# Books you are reading



## IrishCamel81 (Jan 26, 2009)

Not sure why I can't find the old thread. I finished the Song of Fire and Ice series(5 of 7) and it is amazing. Book one is called Game of Thrones and was made as a mini-series on HBO. This is the absolute greatest series I have ever read, I think many on this forum would enjoy it as well.

irishcamel


----------



## MrRogers (Jun 15, 2009)

Judith Herman's Trauma and Recovery. 

(im a psychologist)


----------



## jsnake (Oct 6, 2009)

A Dance With Dragons. Hope it isn't 5 years before the next book comes out.


----------



## MarkC (Jul 4, 2009)

Right now Heavy Time by C.J. Cherryh. For some reason, I never tried her stuff until I read Downbelow Station last year. Great stuff if you're an SF fan!


----------



## Jeff989 (Sep 17, 2010)

I'm in the process of reading "What every body is saying" by Joe Navarro. Really great so far, it's about reading body language.


----------



## CJBianco (Jan 3, 2011)

Three Musketeers, Dumas.

Christopher


----------



## Nick S. (Jul 10, 2011)

not to be "that guy" but isn't this a pipe forum? Isn't there a everything else section where this would be more appropriate? Just sayin...:boink: Maybe a mod could move this thread...


----------



## freestoke (Feb 13, 2011)

Nick S. said:


> not to be "that guy" but isn't this a pipe forum? Isn't there a everything else section where this would be more appropriate? Just sayin...:boink: Maybe a mod could move this thread...


Well, I'm reading the Memoirs of Sherlock Holmes, involving a great deal of pipe smoking. Even more than the original stories! :lol:


----------



## Nick S. (Jul 10, 2011)

freestoke said:


> Well, I'm reading the Memoirs of Sherlock Holmes, involving a great deal of pipe smoking. Even more than the original stories! :lol:


haha, nice way to tie it all together... :biggrin:


----------



## CJBianco (Jan 3, 2011)

TASK INSTRUCTIONS:
[a] Reproduce the forum thread on books people are reading, the stretch from "## Jeff989 (Sep" through "Three Musketeers, Dumas.".
[b] Write the next part of the forum thread on books people are reading, following its last post.

ENTRIES SUPPLIED:

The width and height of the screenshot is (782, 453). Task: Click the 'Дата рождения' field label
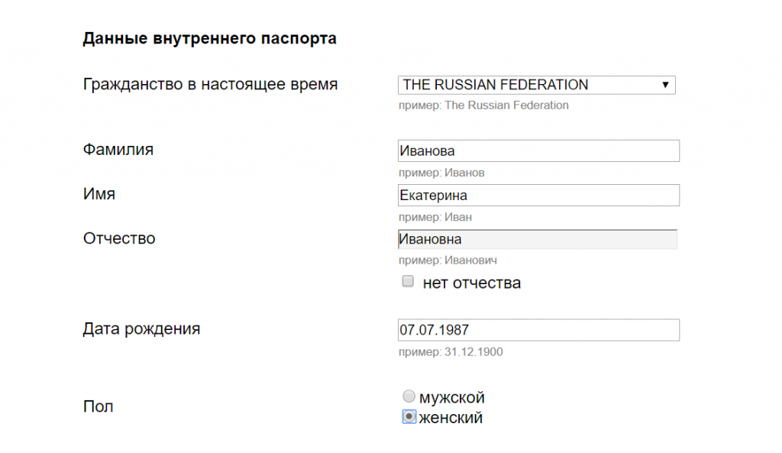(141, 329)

...

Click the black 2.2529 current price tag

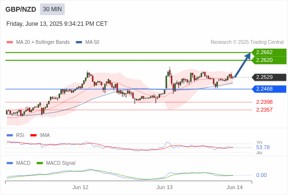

ANSWERS:
[a]
## Jeff989 (Sep 17, 2010)

I'm in the process of reading "What every body is saying" by Joe Navarro. Really great so far, it's about reading body language.


----------



## CJBianco (Jan 3, 2011)

Three Musketeers, Dumas.

[b]
freestoke said:


> Well, I'm reading the Memoirs of Sherlock Holmes, involving a great deal of pipe smoking. Even more than the original stories! :lol:


I read all the SH stories a few months ago. Smoking and reading SH is the perfect combination!

Me


----------



## El Gringo (Nov 30, 2010)

Rereading Boys Life by Robt Mcammon.


----------



## kozzman555 (Sep 10, 2011)

CJBianco said:


> I read all the SH stories a few months ago. Smoking and reading SH is the perfect combination!
> 
> Me


hahaha ditto. SH series is one of my favorites.


----------



## jfserama (Mar 26, 2009)

Re-reading _The Fellowship of the Rings_ now. Couple that with a good pipe, and it is a great experience.


----------



## craig_o (Aug 9, 2010)

IrishCamel81 said:


> Not sure why I can't find the old thread. I finished the Song of Fire and Ice series(5 of 7) and it is amazing. Book one is called Game of Thrones and was made as a mini-series on HBO. This is the absolute greatest series I have ever read, I think many on this forum would enjoy it as well.
> 
> irishcamel


I started reading the series back in 1998 or 1999 (I was in 7th grade at the time). It is without question the best fiction I've ever read. Tyrion Lannister and Jon Snow changed my life.

Anyway, I just finished re-reading A Walk in the Woods by Bill Bryson. A great read with a pipe.


----------



## MarkC (Jul 4, 2009)

Nick S. said:


> not to be "that guy" but isn't this a pipe forum? Isn't there a everything else section where this would be more appropriate? Just sayin...:boink: Maybe a mod could move this thread...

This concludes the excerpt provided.